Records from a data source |
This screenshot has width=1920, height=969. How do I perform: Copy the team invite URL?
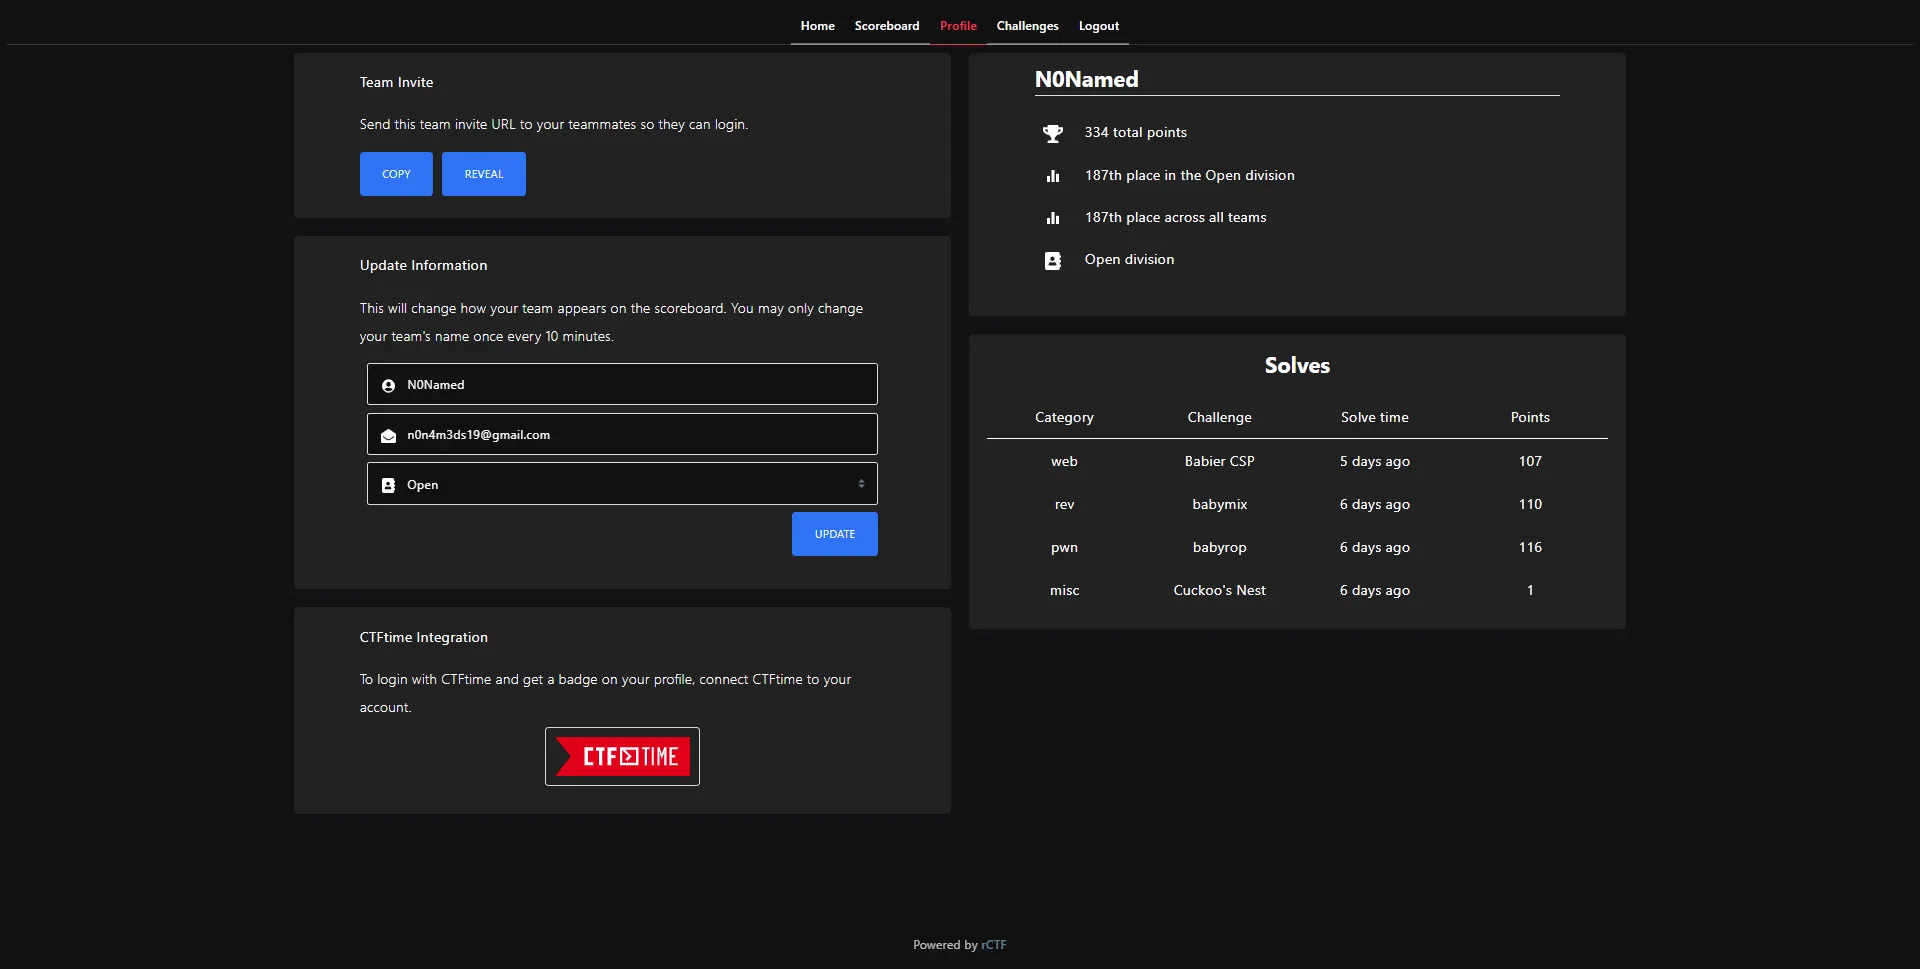pyautogui.click(x=396, y=174)
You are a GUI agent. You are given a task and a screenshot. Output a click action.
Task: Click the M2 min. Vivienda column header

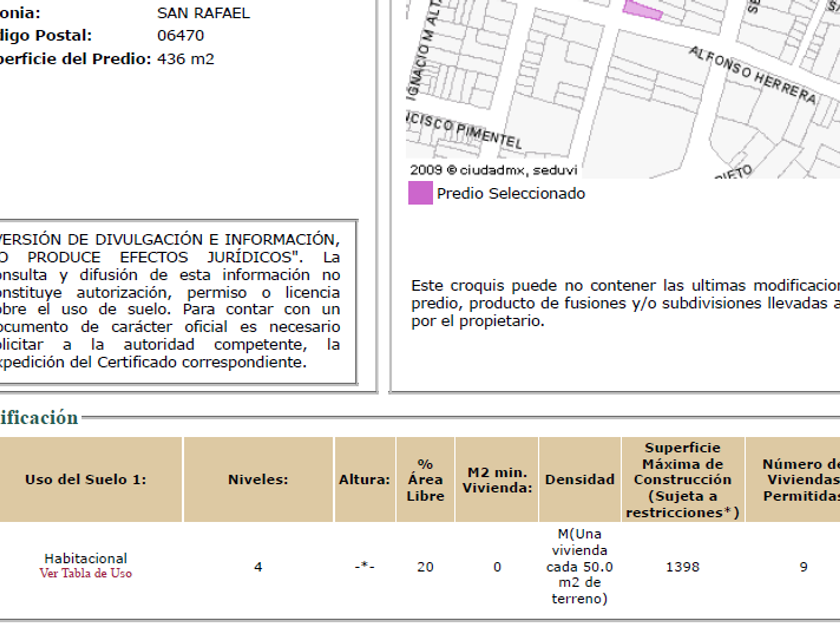(x=496, y=480)
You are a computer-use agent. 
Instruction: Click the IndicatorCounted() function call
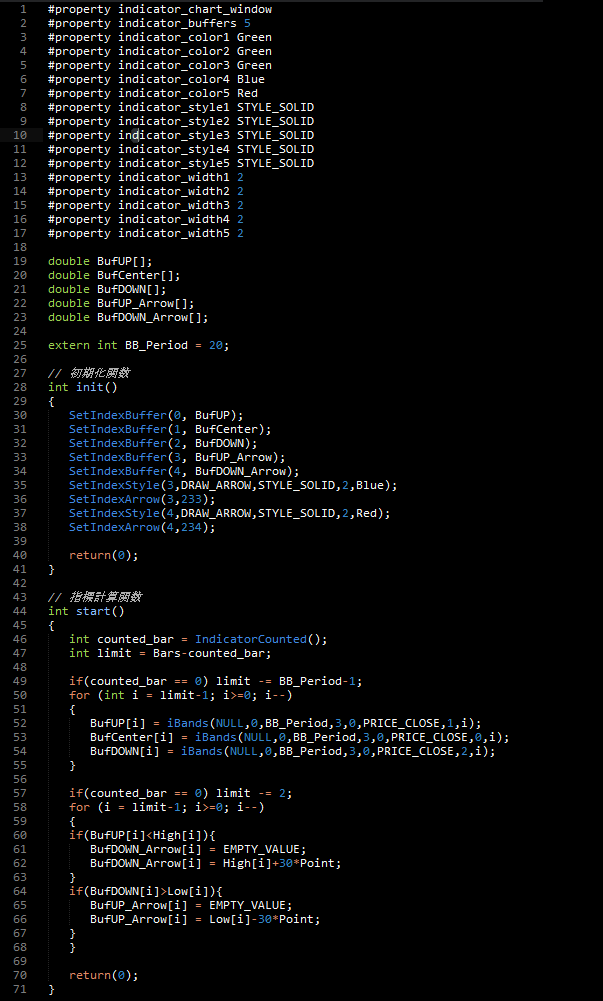[x=261, y=639]
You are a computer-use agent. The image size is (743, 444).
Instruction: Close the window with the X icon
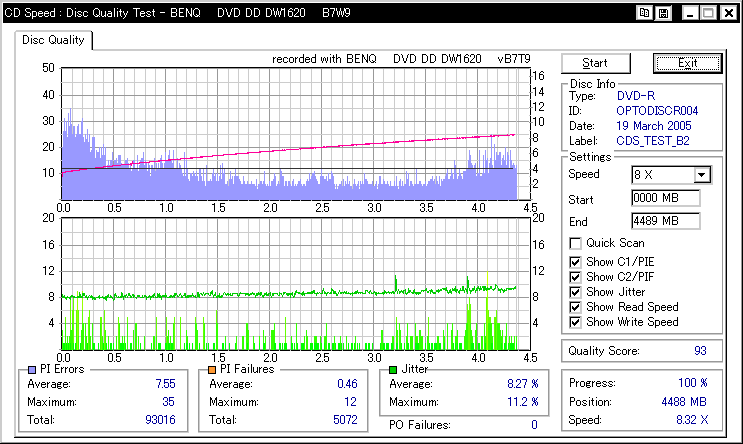[728, 13]
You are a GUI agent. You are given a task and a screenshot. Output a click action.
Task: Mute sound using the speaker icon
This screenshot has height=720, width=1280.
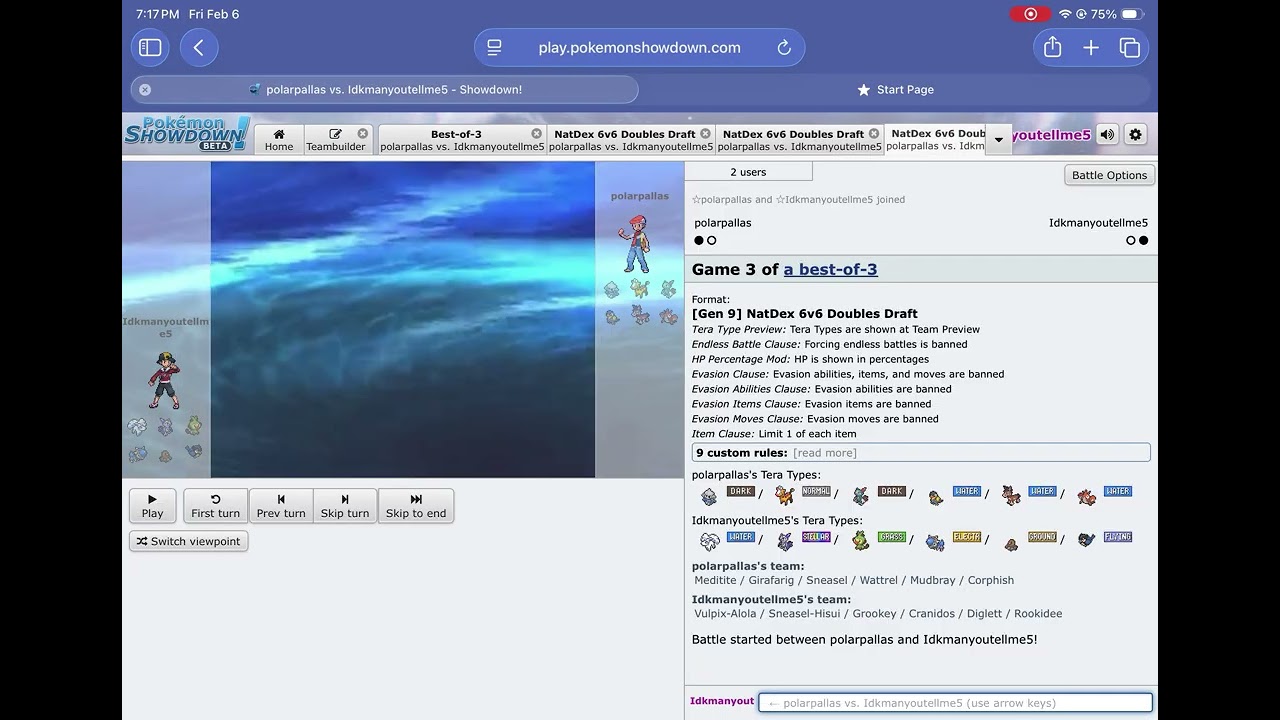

Task to complete |
Which lines of the data contain the string "computer"? Copy each of them.

Response to this task |
You are a computer-use agent. 
You are a computer-use agent. The image size is (743, 444).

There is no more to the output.